Grab mengatakan kedua perusahaan akan berinvestasi untuk menciptakan jaringan transportasi untuk Indonesia berdasarkan kendaraan listrik. Grab juga akan menggunakan uang itu untuk meluncurkan layanan e-healtcare untuk meningkatkan akses kepada dokter dan layanan medis.
Grab pada Maret lalu juga baru saja mengumumkan pendanaan seri H mereka telah mencapai USD 4,5 miliar. Angka itu termasuk dana sebesar USD 1,5 miliar dari SoftBank Vision Fund.
"Kami berharap dapat mengumpulkan total USD 6,5 miliar pada tahun ini," kata co-founder dan CEO Grab, Anthony Tan Rabu (10/4/2019).
Perusahaan pemilik modal besar mulai gencar menyuntikan modal ke perusahaan rintisan (startup) yang beroperasi di Indonesia. Sebut saja Mitsubishi ke Go-Jek dan Softbank ke Grab.
Padahal biasanya perusahaan Jepang seperti Mitsubishi berinvestasi di sektor otomotif. Memang Grab dan Go-Jek berkaitan dengan otomotif, tapi tetap saja industri startup bisa dibilang masih dalam masa 'bakar duit'.
Menurut Direktur Eksekutif INDEF Tauhid Ahmad para perusahaan pemodal Jepang itu sadar bahwa di masa depan data merupakan yang paling penting. Data juga bisa menunjang bisnisnya.
"Sektor masa depan adalah data, data tersebut dapat menjadi ekosistem bisnis. Dari transportasi menjadi sistem pembayaran maupun jasa lain yang nilainya lebih besar dari pada bisnis berbasis fisik secara langsung," ujarnya kepada detikFinance, Rabu (31/7/2019).
Perusahaan startup memang tengah bakar duit. Tapi duit yang dibakar itu menghasilkan data-data yang dianggap sebagai harta karun.
Sebenarnya, lanjut Tauhid, pergeseran kejayaan sektor usaha sudah terlihat jelas. Saat ini perusahaan-perusahaan teknologi yang menjadi jawara di dunia usaha secara keseluruhan
"Wajar Forbes pada 2019 menempatkan perusahaan Google, Facebook, Amazon, Alibaba sebagai perusahaan terbesar di dunia, mengalahkan bisnisnya Apple, Samsung dan sebagainya dalam waktu cepat," tambahnya.
Menurut Tauhid perusahaan Jepang sadar bahwa kedepan bisnis-bisnis yang dijalani seperti otomotif akan tergeser dengan perusahaan berbasis teknologi informasi.
"Itu yang menjadi incaran banyak pemilik modal karena return bisnis ini sangat cepat meskipun harus membakar uang," tutupnya.
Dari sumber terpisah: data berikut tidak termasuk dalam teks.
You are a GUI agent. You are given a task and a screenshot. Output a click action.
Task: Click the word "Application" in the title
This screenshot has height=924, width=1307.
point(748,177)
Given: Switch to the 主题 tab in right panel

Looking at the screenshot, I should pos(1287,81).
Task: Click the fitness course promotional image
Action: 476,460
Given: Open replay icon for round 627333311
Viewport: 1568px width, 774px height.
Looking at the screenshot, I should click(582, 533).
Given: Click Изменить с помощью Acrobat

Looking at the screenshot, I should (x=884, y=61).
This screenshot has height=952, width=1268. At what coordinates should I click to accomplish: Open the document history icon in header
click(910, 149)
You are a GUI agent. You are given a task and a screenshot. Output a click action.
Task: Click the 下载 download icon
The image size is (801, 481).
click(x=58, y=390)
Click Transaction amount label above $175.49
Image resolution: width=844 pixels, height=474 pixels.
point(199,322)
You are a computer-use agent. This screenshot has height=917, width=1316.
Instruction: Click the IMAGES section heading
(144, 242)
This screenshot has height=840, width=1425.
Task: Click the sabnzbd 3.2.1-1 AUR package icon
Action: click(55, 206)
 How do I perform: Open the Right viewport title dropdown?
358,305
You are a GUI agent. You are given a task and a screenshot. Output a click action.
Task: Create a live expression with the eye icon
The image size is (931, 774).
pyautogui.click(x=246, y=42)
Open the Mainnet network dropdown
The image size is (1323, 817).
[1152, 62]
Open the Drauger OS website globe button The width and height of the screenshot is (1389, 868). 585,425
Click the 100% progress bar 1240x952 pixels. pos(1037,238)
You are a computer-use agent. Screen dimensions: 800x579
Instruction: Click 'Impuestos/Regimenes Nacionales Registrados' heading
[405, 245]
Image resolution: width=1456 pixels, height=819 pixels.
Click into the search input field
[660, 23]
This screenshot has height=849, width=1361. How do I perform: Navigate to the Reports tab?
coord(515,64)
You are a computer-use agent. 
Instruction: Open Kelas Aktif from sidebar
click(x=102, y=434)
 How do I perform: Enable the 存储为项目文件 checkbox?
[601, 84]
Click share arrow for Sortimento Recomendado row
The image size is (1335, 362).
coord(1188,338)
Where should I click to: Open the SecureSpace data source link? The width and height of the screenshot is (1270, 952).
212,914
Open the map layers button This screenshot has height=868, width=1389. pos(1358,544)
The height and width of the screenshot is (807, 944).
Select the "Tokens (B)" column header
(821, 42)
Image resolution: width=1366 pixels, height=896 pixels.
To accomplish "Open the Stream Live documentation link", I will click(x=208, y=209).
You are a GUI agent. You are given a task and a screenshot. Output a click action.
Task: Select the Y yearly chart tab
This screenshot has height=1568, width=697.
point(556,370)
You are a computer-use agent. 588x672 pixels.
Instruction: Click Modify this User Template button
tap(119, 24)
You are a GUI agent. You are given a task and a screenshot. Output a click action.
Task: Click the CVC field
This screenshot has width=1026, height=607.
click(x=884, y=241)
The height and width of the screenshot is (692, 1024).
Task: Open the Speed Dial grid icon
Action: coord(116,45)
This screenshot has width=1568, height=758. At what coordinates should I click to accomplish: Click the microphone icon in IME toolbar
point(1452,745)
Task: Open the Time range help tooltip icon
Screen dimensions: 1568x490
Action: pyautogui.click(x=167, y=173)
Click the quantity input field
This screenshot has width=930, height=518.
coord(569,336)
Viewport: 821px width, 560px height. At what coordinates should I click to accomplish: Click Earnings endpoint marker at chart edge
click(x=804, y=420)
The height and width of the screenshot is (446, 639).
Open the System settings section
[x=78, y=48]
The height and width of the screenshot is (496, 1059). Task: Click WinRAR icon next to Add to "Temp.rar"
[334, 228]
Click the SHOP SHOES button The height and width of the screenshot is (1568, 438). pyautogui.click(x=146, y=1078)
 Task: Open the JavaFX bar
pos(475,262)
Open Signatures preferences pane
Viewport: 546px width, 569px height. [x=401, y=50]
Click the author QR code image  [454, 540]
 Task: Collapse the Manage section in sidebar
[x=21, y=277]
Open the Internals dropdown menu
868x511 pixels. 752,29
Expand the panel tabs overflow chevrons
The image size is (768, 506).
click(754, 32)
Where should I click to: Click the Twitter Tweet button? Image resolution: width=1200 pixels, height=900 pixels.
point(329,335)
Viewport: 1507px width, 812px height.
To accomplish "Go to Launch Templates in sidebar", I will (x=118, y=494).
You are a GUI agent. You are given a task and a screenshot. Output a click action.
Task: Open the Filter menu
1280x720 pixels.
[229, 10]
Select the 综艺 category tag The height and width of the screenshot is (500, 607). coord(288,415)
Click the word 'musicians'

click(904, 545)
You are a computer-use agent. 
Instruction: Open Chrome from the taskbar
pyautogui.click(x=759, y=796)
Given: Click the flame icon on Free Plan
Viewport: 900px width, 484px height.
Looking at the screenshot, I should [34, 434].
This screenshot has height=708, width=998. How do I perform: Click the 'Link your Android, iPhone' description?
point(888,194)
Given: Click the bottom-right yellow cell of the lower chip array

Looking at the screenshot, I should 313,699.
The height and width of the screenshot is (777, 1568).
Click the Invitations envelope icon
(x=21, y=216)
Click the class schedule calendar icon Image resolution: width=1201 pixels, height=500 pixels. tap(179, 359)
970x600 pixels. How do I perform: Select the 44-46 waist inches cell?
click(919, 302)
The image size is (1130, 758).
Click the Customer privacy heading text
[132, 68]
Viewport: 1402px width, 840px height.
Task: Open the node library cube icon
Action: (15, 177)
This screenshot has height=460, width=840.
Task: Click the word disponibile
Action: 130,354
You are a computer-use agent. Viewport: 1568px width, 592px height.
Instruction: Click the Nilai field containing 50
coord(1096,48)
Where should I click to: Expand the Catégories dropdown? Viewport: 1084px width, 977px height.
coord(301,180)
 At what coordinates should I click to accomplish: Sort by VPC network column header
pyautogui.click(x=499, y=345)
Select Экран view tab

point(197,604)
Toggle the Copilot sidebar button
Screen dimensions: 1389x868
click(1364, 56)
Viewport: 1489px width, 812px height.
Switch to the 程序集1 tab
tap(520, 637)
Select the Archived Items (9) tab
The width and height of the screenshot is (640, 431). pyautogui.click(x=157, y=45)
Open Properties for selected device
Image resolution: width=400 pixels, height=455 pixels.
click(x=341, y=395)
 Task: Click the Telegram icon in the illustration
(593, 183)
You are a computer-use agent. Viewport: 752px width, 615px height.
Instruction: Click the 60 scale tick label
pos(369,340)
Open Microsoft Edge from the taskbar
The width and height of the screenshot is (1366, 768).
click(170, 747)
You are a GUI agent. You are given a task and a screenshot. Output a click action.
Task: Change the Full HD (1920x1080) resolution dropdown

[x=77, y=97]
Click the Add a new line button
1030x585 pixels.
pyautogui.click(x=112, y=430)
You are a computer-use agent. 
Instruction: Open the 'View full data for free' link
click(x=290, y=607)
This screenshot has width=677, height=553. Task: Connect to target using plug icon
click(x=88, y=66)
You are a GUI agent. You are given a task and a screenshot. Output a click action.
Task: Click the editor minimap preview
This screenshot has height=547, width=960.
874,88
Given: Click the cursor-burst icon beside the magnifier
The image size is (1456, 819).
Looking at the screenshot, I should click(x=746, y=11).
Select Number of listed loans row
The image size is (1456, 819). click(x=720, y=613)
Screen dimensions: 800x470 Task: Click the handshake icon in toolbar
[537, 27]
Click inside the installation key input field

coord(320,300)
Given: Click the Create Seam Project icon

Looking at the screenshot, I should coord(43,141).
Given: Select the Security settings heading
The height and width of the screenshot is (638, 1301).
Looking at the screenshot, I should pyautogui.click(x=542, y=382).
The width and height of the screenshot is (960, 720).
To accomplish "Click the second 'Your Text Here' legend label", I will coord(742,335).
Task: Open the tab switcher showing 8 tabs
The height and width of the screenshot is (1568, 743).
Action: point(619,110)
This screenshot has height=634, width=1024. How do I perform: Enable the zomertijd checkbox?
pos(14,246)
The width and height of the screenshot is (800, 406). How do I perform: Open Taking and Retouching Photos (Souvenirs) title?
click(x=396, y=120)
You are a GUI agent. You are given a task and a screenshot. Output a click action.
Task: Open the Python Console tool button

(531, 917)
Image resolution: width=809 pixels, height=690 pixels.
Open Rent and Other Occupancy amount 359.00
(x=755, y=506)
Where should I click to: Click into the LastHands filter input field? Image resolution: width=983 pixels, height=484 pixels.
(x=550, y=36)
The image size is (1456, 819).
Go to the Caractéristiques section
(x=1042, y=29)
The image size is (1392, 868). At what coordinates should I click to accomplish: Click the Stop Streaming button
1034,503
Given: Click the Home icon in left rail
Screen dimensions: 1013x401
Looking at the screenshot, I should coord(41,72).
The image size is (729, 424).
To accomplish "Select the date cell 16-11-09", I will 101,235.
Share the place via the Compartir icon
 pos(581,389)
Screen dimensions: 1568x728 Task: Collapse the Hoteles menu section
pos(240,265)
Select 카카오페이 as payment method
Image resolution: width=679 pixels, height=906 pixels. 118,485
Perusahaan pemilik modal Jepang mulai membiidik perusahaan-perusahaan rintisan (startup). Disinyalir salah satu penyebabnya adalah mulai memlempemnya industri otomotif.
Di dalam negeri saja tercermin dari penjualan kendaraan. Penjualan mobil Juni 2019 mencapai 59.539 unit turun hampir 30% atau tepatnya 29,24 persen dibanding Mei 2019 yang mencapai 84.146 unit.
Selain itu dari sisi global, salah satu produsen mobil terbesar di Jepang, Nissan juga mulai menunjukan kesengsaraannya. Perusahaan bahkan sampai harus melakukan PHK terhadap belasan ribu pegawainya termasuk di Indonesia.
"Ini fenomena global. Perkembangan revolusi industri 4.0 dan digital ekonomi yang membuat otomotif juga melemah," kata Direktur Eksekutif INDEF Tauhid Ahmad kepada detikFinance, Rabu (31/7/2019).
Menurutnya salah satu penyebab melesunya industri otomotuf adalah munculnya mobil listrik. Hampir selurug dunia termasuk Indonesia mulai mengusahakan mengembangkan mobil listrik.
Selain itu, ternyata perkembangan startup juga menjadi penyebabnya. Munculnya perusahaan aplikask berbasis transportasi membuat masyarakat mengerem diri untuk membeli mobil.
"Sisi lain jelas adalah persaingan global antar perusahaan serta munculnya Grab Car dan Gocar juga mengurangi minat orang memiliki mobil," tambahnya.